_Problems to solve_
- a) Answer these questions using the VDI telecommuting case study.
(i) About how much did the U.S. government lose per day during the February 2010 snowstorm?
(ii) How many teleworkers does the solution described in the case study support today?
(iii) Which feature of some existing baselines meant that extra storage had to be allocated for each C:\ drive?
- b) Write the next few paragraphs of the case study on using VDI for telecommuting, picking up after its final sentence.

*** Reading text ***

NetApp Tech OnTap
     

Case Study: Using VDI for Telecommuting

In February 2010, an epic snowstorm struck Washington, D.C., and the surrounding area, virtually shutting down the U.S. capital for four days. The U.S. government lost nearly $70 million a day due to lost productivity. While this number is staggering, it could have been as large as $100 million per day. Fortunately, 30% of government workers were able to telecommute, allowing them to continue working during the storm.

Beginning in 2001, the U.S. Congress began passing laws that mandated telework solutions for federal employees as a way to reduce gridlock on Washington, D.C., roadways. It quickly became apparent that teleworking was a way to increase productivity, reduce requirements for office space, increase hiring flexibility, and decrease carbon footprint.

A 2005 statute requires the Department of Commerce to provide a telework solution for every worker who qualifies. My company, Project Performance Corporation, was awarded the contract by one large agency within the Department of Commerce to help meet the telework mandate. Today, the solution we put in place with help from our partners VMware and NetApp supports over 3,000 teleworkers. Based in part on our efforts, this agency has received a number of awards from The Telework Exchange—a public-private partnership--including a 2009 award for best use of innovation and technology.

In this article, I want to describe how we were able to achieve these results using a virtual desktop infrastructure (VDI) solution from VMware in conjunction with NetApp® storage and data management.

Challenges and Requirements

The agency we were working for presented some unique challenges and requirements. For example, the workers have their own union with specific service-level agreements (SLAs) in place. This meant that the solution for each user had to look and feel like the user’s existing desktop and, if there was degradation in performance, SLAs would be violated. This also meant that network performance was critical and that we had to take extra care to ensure that bandwidth and port counts were adequate to support the expected number of simultaneous users.

Because of the requirement to look and feel like the existing environment, there were initially many desktop baselines. We could not simply pick a single baseline configuration to clone or use to build each desktop. Some existing baselines contained legacy applications with hard-coded references to the desktop C:\ drive, which meant that a significant amount of additional storage had to be allocated for each C:\ drive.

*** Data ***

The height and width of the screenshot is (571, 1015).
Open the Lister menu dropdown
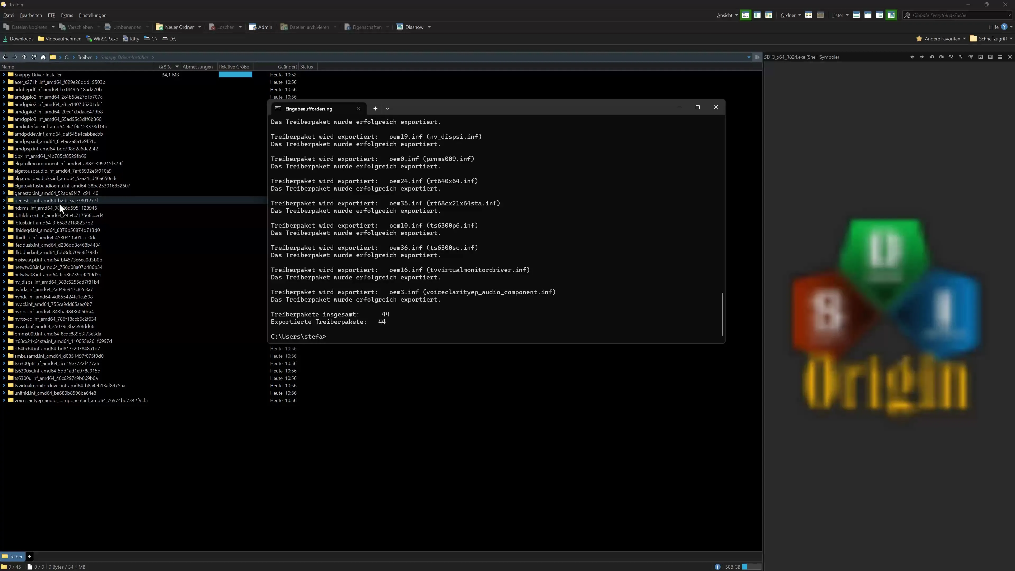coord(847,15)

***

_Responses by task_
- a)
(i) Nearly $70 million a day.
(ii) Over 3,000 teleworkers.
(iii) They contained legacy applications with hard-coded references to the desktop C:\ drive.

- b)
Finally, in addition to providing the same look and feel, we had to provide collaboration tools to make it easy for remote users to work together, as well as offer adequate support and training.

Solution Alternatives

We initially considered four possible solution alternatives:

  • Rack and Stack. Physical desktops are relocated to the machine room and made accessible via remote desktop protocol (RDP) and virtual private network (VPN). This had the advantage of being fast and simple, but had big disadvantages in terms of space, power, and logistics.
  • Blade Servers. Provision one blade to replace each desktop. This solution was also relatively fast to implement but, again, resource intensive. Initial experience with this approach within the agency had not been favorable.
  • Terminal Servers. This approach had also been previously tried within the agency. While more resource efficient, it had the disadvantage of changing the look and feel substantially and also created problems for legacy applications.
  • Virtual Desktop Infrastructure. Of the four options, VDI was best able to address the challenges and requirements. However, because it would require a more involved deployment it would be unable to meet the aggressive mandated deadline.

Scorecard showing the relative ranking of various approaches versus requirements.

Figure 1) Scorecard showing the relative ranking of various approaches versus requirements.

Because of the aggressive mandate for getting a solution in place, we ultimately decided on a two-stage rollout. We started with rack and stack as a cheap and easy way to get the process started—despite the complications it created in terms of server room space, extra network infrastructure, and other similar requirements.

Ultimately, we converted to a full VDI implementation using VMware and NetApp. This required additional training as well as some infrastructure changes, but was much better able to address the full project requirements. Because PPC already had substantial experience with VDI deployments on VMware and NetApp, we were able to quickly create a complete lifecycle management plan that addressed all of the agency’s specific requirements.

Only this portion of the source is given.